Unfortunately, it turns out that Iraq is making major strides in meeting
another set of benchmarks: those imposed by the International Monetary
Fund (IMF).
At the end of 2005, the IMF entered into a stand-by agreement with Iraq.
The deal makes IMF funding available to Iraq in exchange for the country
adhering to certain IMF policy dictates. More important than the IMF
monies, however, adherence to the agreement was a condition for Iraq
receiving major reductions in its obligations to repay the enormous
debts acquired under Saddam's regime.
The IMF has just released Iraq's most recent Letter of Intent,
Memorandum of Economic and Financial Policies, and Technical Memorandum
of Understanding, dated July 17. The conceit of these documents is that
they are "country-owned" and constitute a report on a country's own
decision to pursue the policies to which it has committed with the IMF.
Everyone understands, however, that the policies are imposed by the IMF,
and the reports are the supplicant country's attempt to stay in the good
graces of its financial master. Combined, the documents just released
report on Iraq's progress in meeting IMF-demanded policies.
With one crucial exception -- privatization of the oil sector -- Iraq
reports it is making concrete progress in satisfying IMF demands that it
turn its economy over to private corporations, cut back on government
size and the government's role in the economy, and withdraw labor
protections.
The Iraqi government reports that:
* "We will continue resisting undue wage and pension increases and bonuses."
* It is strictly limiting hiring in the public sector "in order to keep
the wage bill within the budgeted amount."
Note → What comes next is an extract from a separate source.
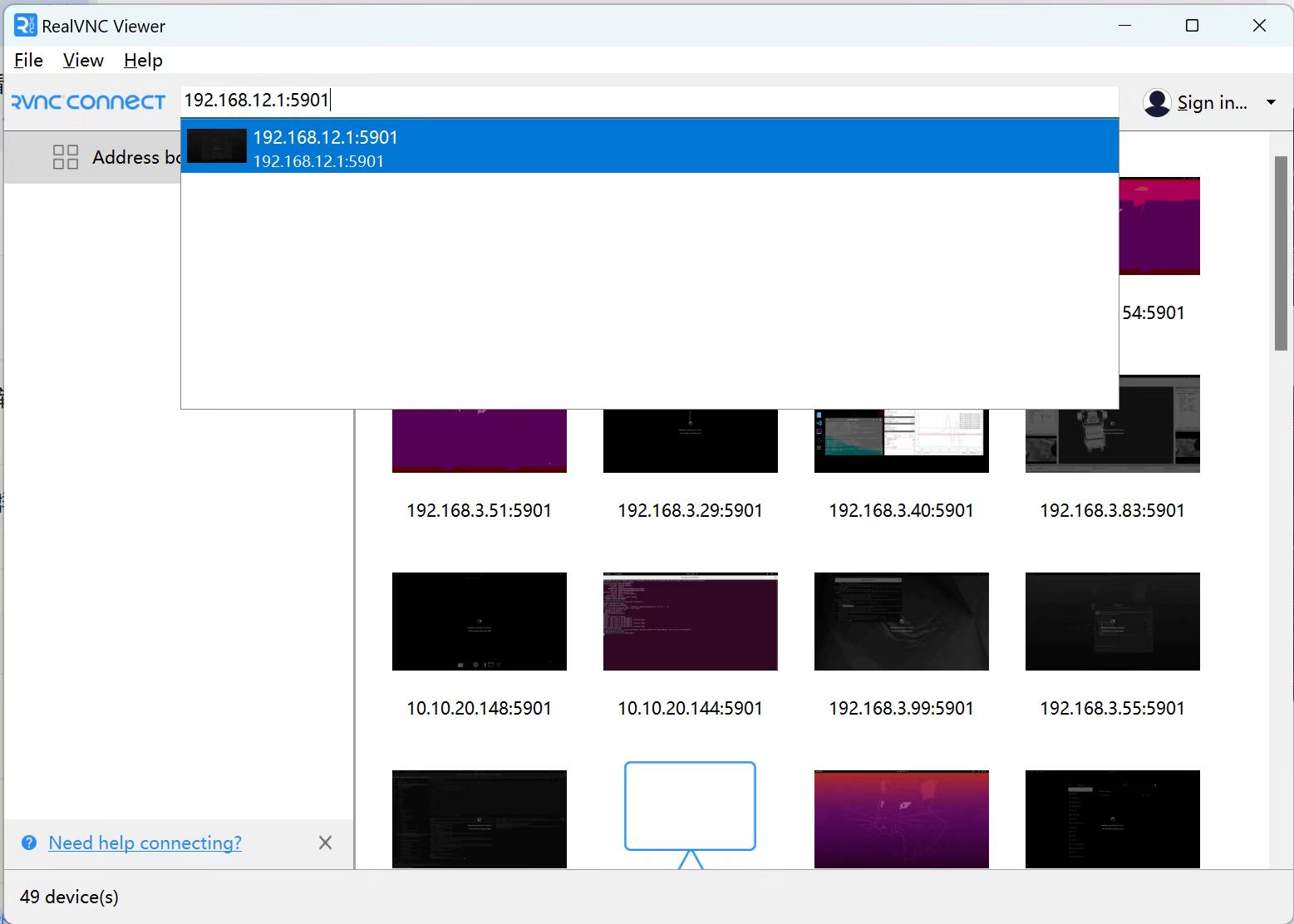This screenshot has width=1294, height=924.
Task: Select the Address book sidebar item
Action: [125, 157]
* It is cutting back on public pension expenditures, including by
eliminating inflation indexation -- a huge effective reduction in
pension payments in a country where the inflation rate is 19 percent.
* Those public enterprises that have not been sold off or given away to
private corporations -- a top priority of former Coalition Provisional
Authority head Paul Bremer -- will be forced to operate like for-profit
businesses, an almost certain prelude to subsequent privatization.
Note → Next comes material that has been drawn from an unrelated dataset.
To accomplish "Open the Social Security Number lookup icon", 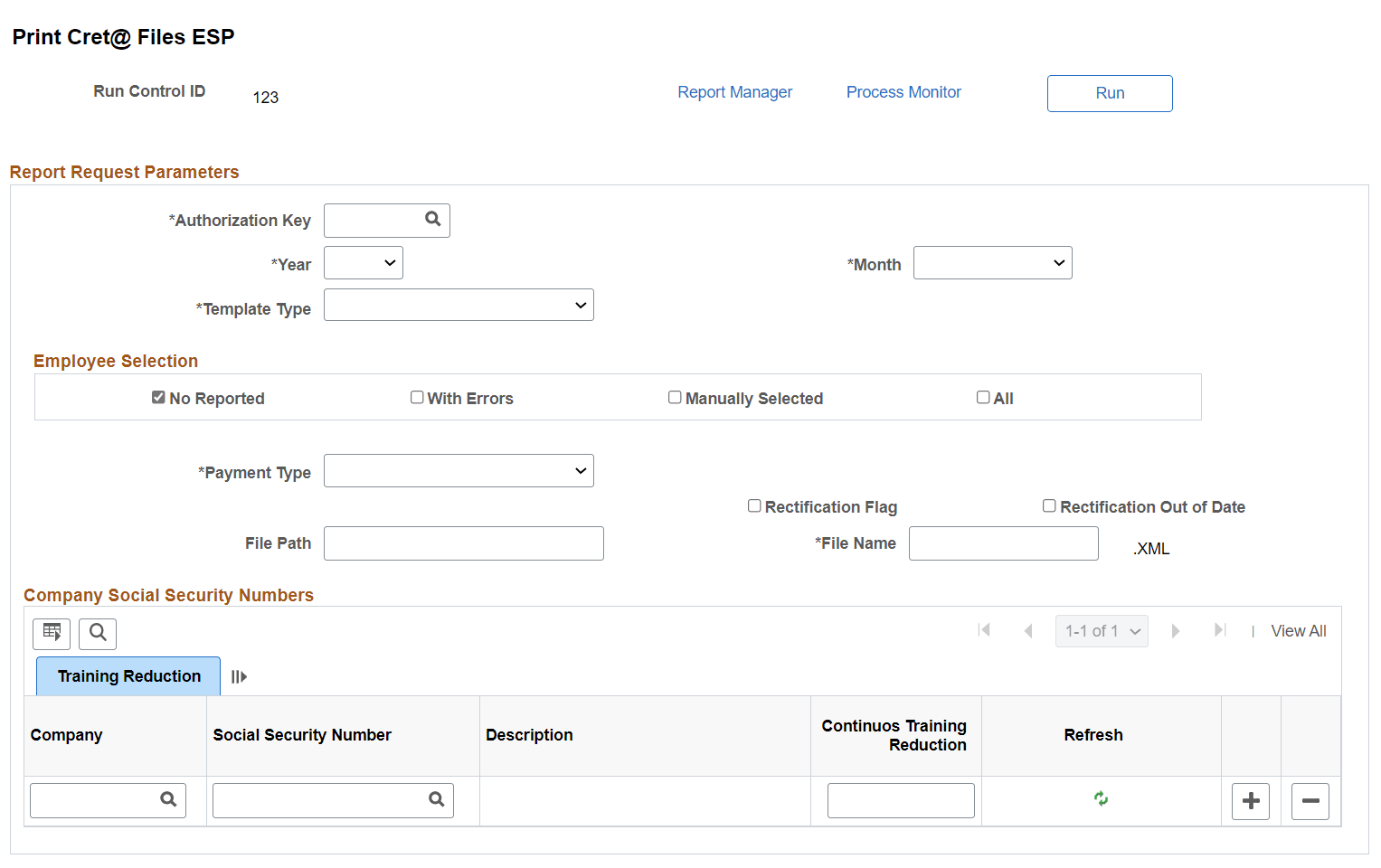I will pyautogui.click(x=436, y=799).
* It has undertaken measures to ensure foreign investors receive the
same treatment as Iraqi firms.
* Tariff rates will be maintained at extremely low levels (5 percent),
imposing enormous challenges for Iraqi firms that obviously must seek to
operate in the most trying of economic circumstances.
But the news is not entirely bleak.
Apart from some non-trivial accounting issues, the one key area where
the Iraqi government is not meeting IMF targets is privatization of the
oil sector. (Presumably because this is also a key Congressional
benchmark, the government does not acknowledge its growing troubles in
this area. Instead, it states, "The GoI [Government of Iraq] will
continue its efforts towards developing a competitive and transparent
hydrocarbon sector. Draft hydrocarbon legislation will be submitted to
the CoR [Council of Representatives] when final agreement between all
concerned parties has been reached, possibly in the next few months. The
envisaged legislative package includes a draft oil and gas law to
regulate the sector, a draft law to reestablish the Iraq National Oil
Company, a draft law reorganizing the MoO [Ministry of Oil], and a draft
financial management law on the sharing of oil revenues.")
This remarkable -- and welcome -- failure reflects massive Iraqi
opposition to Big Oil's designs to gain control of Iraq's oil resources,
and the success of an international campaign to shine a spotlight on Big
Oil's planned oil grab. Every ethnic and geographic grouping in Iraq
believes Iraq's oil should be developed under the control of Iraqi
state-owned companies rather than multinationals. Overall, Iraqis hold
this position by a two-to-one margin, according to a July poll.
Says Antonia Juhasz of Oil Change International, "everyone thought this
law was going to pass because no one knew what it was. Now that people
know what it is, it seems far less likely that it will actually pass."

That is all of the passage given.